Think about it, what are the main "tools" use to enforce discipline within the CF?

1)  A charge which results in jail time, a monetary fine, or a negative mark on the members record
2)  Release from the CF

That's it.  And in my experience as an instructor anyway, release is the one used more often.  New troops behave because they don't want to fail off a course.  So if the next course I instruct on I suddenly have 5 convicts who have absolutely no interest in being there, what the hell am I supposed to do with them?  Somehow I don't think red-chits would be too effective.  In order to make your idea work, we'd have to go back to allowing physical abuse.



			
				Symchyshyn said:
			
		

> As a further condition of this - we can have sex offenders, murders and perverts -do mine clearance in any mine riddled country where everyone including children have the risk of losing an apendage every moment of their day - under the supervision of CF troops. - they are fed, and are issued a mine clearing stick and a buddy. Both have x kilometers to clear and then they will be considered for a lighter sentence if they can successfully show that their x kilometers are completely free from mines.



Yeah, good luck selling that one to the liberals   Even I think that'd be wrong, so I'd love to see the responses of the lefties.


----------



## McG (17 Nov 2004)

Symchyshyn said:
			
		

> As a further condition of this - we can have sex offenders, murders and perverts -do mine clearance in any mine riddled country where everyone including children have the risk of losing an apendage every moment of their day - under the supervision of CF troops. - they are fed, and are issued a mine clearing stick and a buddy. Both have x kilometers to clear and then they will be considered for a lighter sentence if they can successfully show that their x kilometers are completely free from mines.



1) Military service involves firearms training.   I don't think we need to be giving this to criminals.

2) Proper mine clearance involves the use of explosives.   I don't think we want to expose criminals to this.

3) I'm really not sure what they will do with the stick. Beat the mines?


----------



## pbi (17 Nov 2004)

To me the issue isn't that cons do public works: they should work, hard and productively, for whatever they get. For some of them it will be the first time in their lives. It isn't even that they have some form of motivation/reward system: anybody who has a schmick about behaviour modification (which, IIRC, is one of the roles of prisons) knows that without reward/motivation you won't do too much modification. (The reverse, of course, being swift and effective punishment...).

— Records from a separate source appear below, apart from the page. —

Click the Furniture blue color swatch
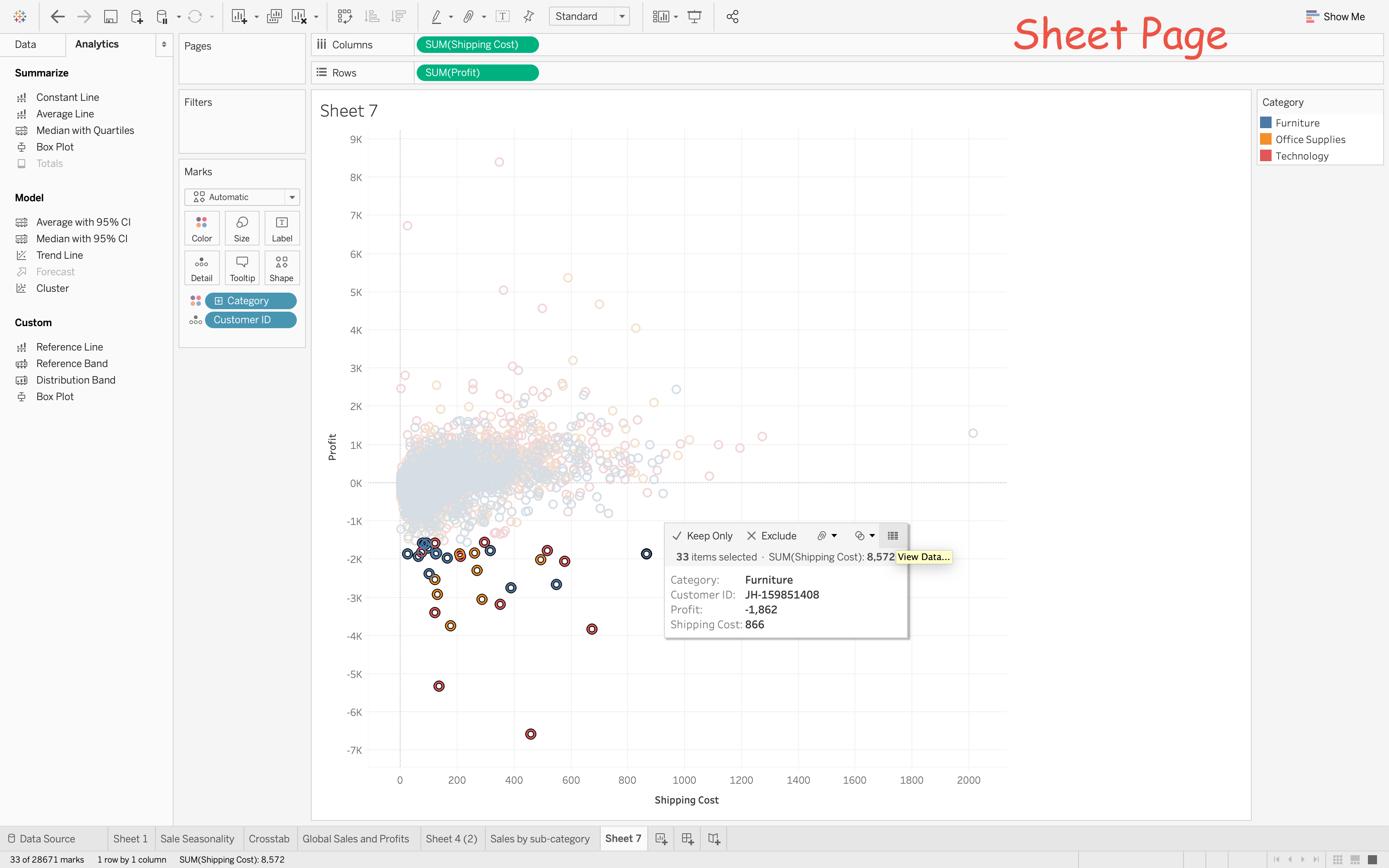This screenshot has height=868, width=1389. (x=1265, y=123)
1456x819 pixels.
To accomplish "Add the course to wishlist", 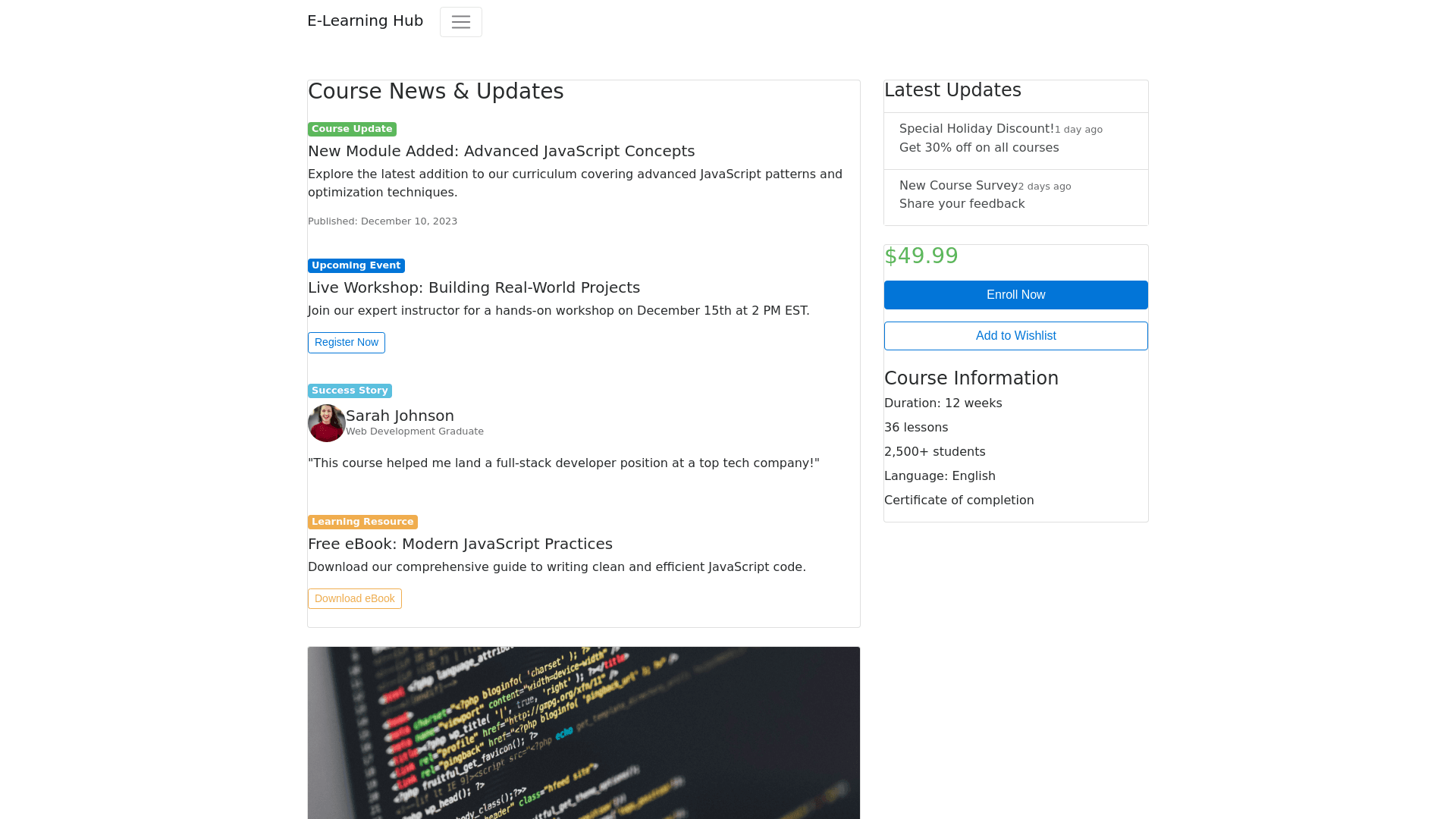I will coord(1015,336).
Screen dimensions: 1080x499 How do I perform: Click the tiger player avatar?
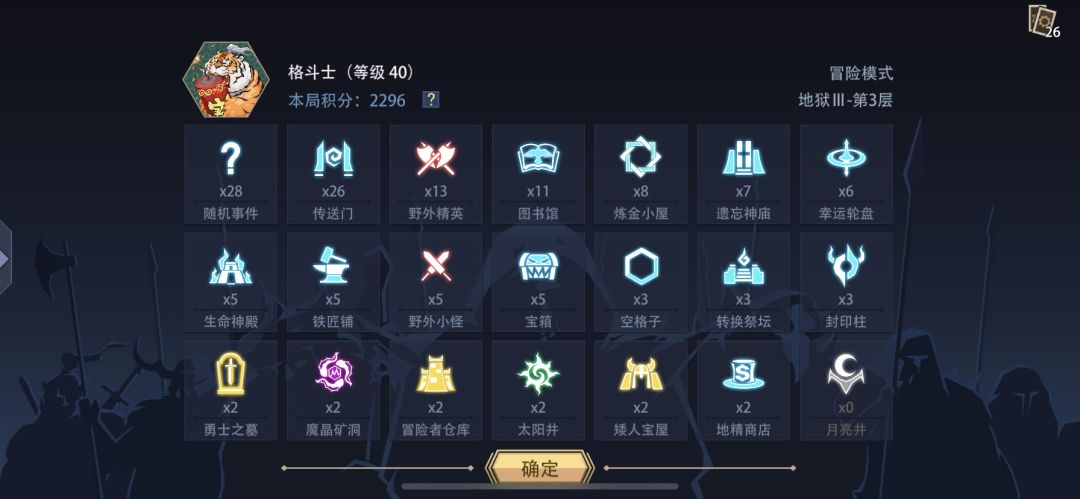tap(225, 80)
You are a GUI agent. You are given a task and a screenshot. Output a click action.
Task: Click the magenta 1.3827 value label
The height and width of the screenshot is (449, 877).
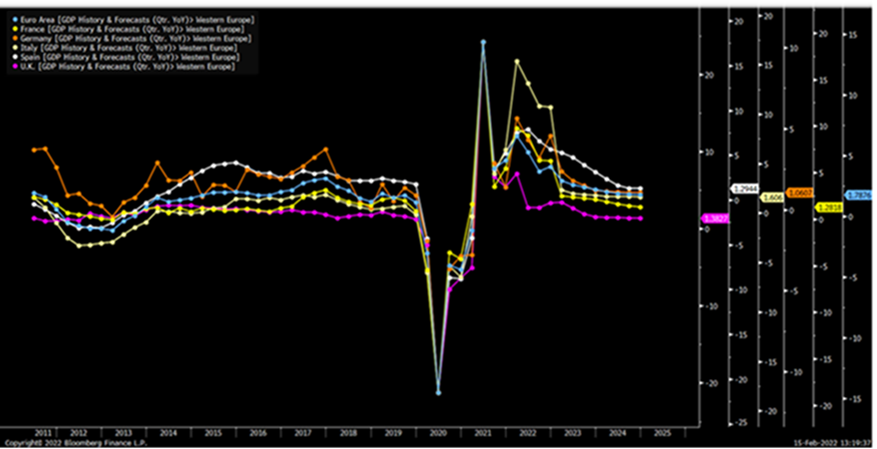(x=714, y=218)
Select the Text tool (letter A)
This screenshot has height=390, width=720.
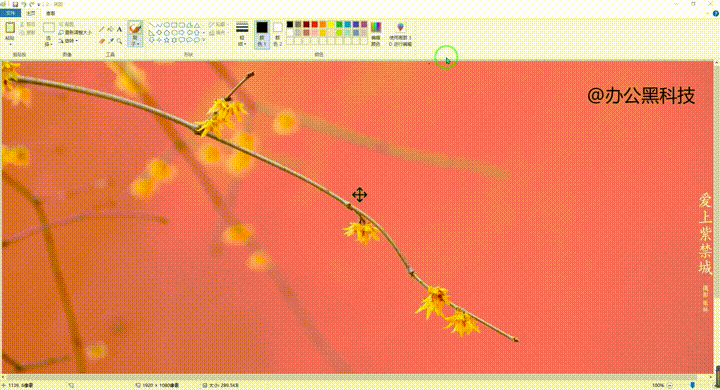pos(119,29)
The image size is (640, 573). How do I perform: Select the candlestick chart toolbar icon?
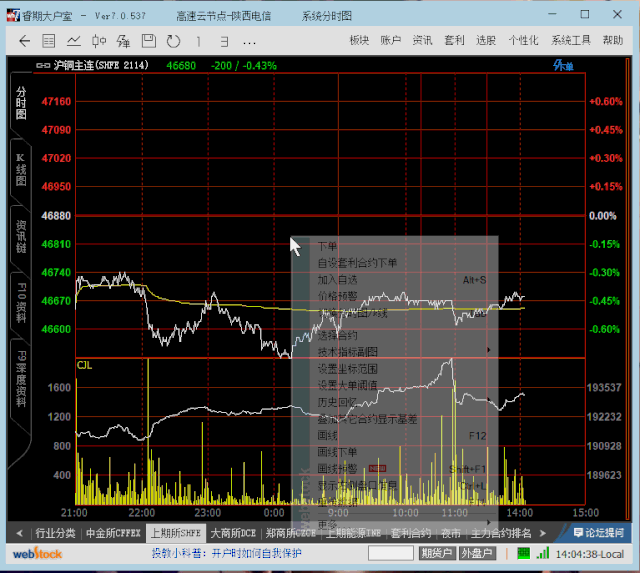(99, 41)
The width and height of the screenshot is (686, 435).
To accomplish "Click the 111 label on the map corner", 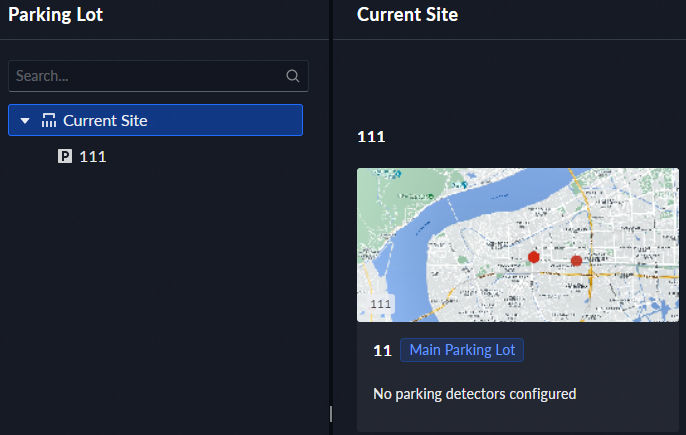I will [381, 304].
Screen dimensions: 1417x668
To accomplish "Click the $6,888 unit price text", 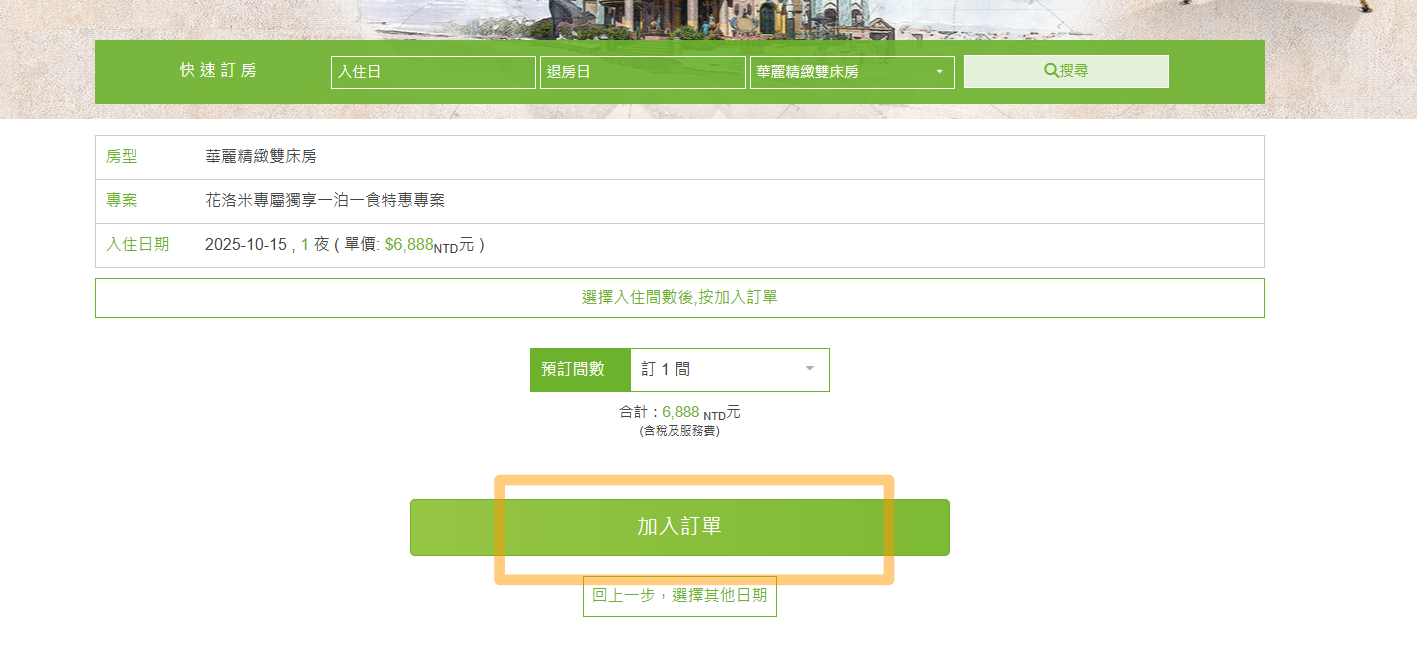I will pyautogui.click(x=408, y=245).
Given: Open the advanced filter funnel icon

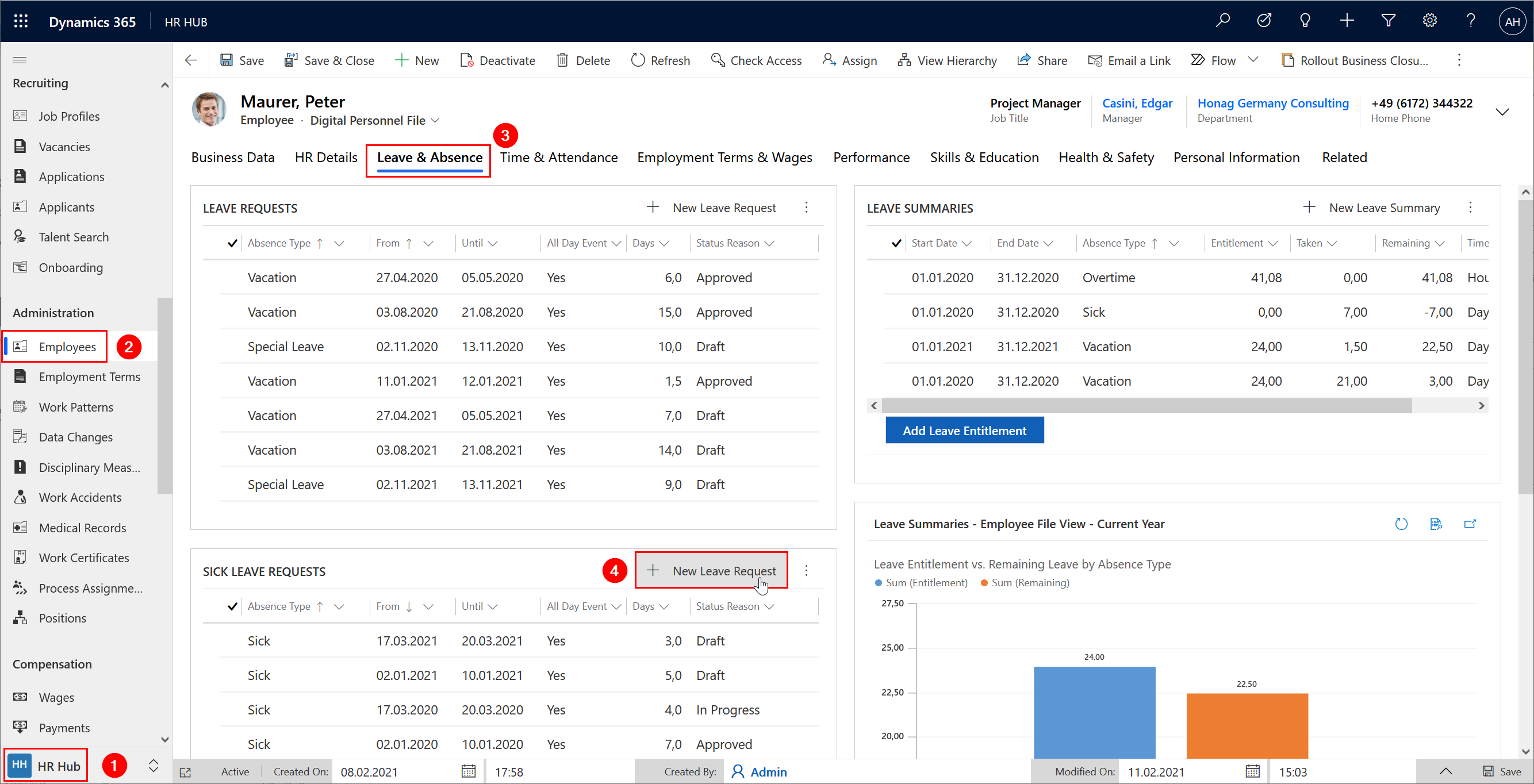Looking at the screenshot, I should coord(1388,21).
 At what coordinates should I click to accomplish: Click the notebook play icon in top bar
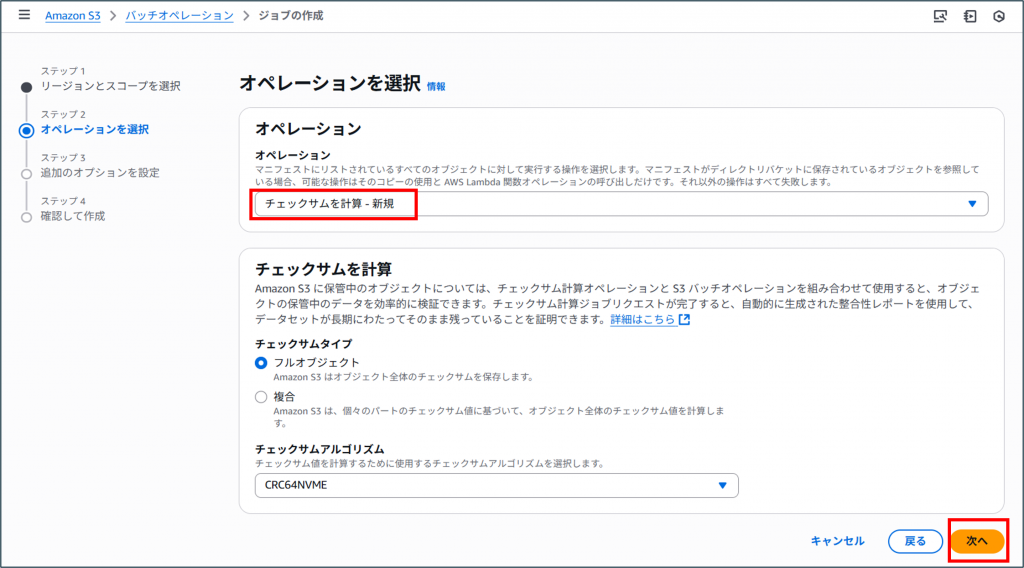(x=969, y=16)
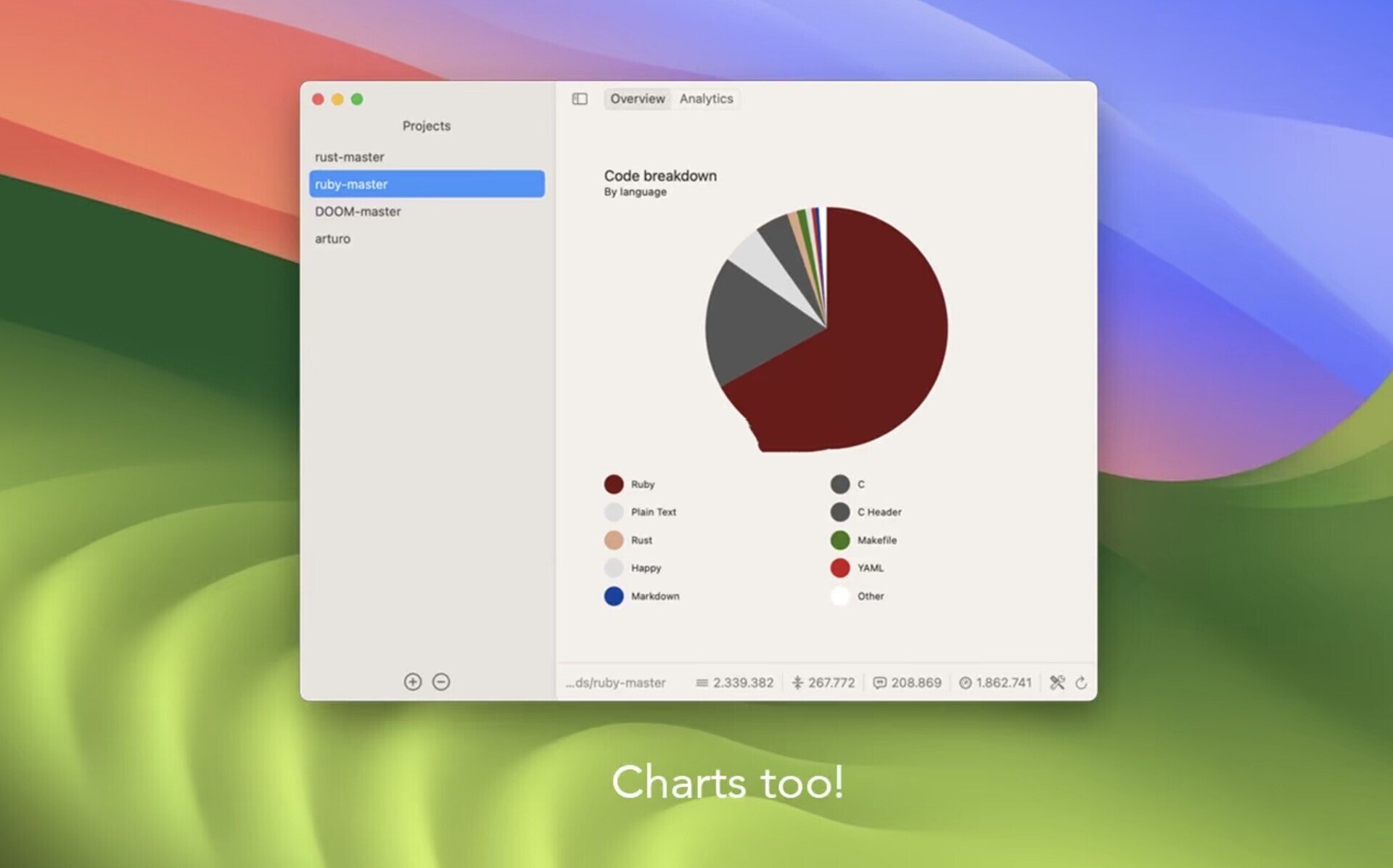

It's that PWGSC (and I bet it's them and NOT DND, unless it's a very low-value contract) would let this contract directly within the Govt instead of letting legitimate business bid on it. Cheers.


----------



## marshall sl (18 Nov 2004)

Aaron White said:
			
		

> "Well Im going to again be on the other side- if this program was set up properly and the offenders used"
> 
> Just want to clarify something. Offenders are convicted persons serving their sentance in the community. (Parole,Statutory release.) Inmates are serving their time in a pennitentiary


----------



## NavyGrunt (18 Nov 2004)

Actually the offenders are everyone in the system.


----------



## NavyGrunt (18 Nov 2004)

http://www.csc-scc.gc.ca/text/carinf/correctional_e.shtml

Notice how they talk about monitoring "offender" movement. Its a new PC millenium....Marshall


----------



## Boydfish (18 Nov 2004)

Oh, youse guys have not yet experienced the full joys of doing business with CORCAN.  My mother-in-law from my first marriage was a senior poly-wog for CORCAN and my ex-wife worked there too.  This outfit is staffed by those who couldn't pass the ethics exam to work as an ad executive in Quebec or join the Liberal Party of Canada...


----------



## marshall sl (18 Nov 2004)

I'm a corrections officer with CSC and have been for 22 years. Offenders outside, Inmates inside. it's even defined that way in Legislation. Unfortunately the HQ types like the touchy feely words.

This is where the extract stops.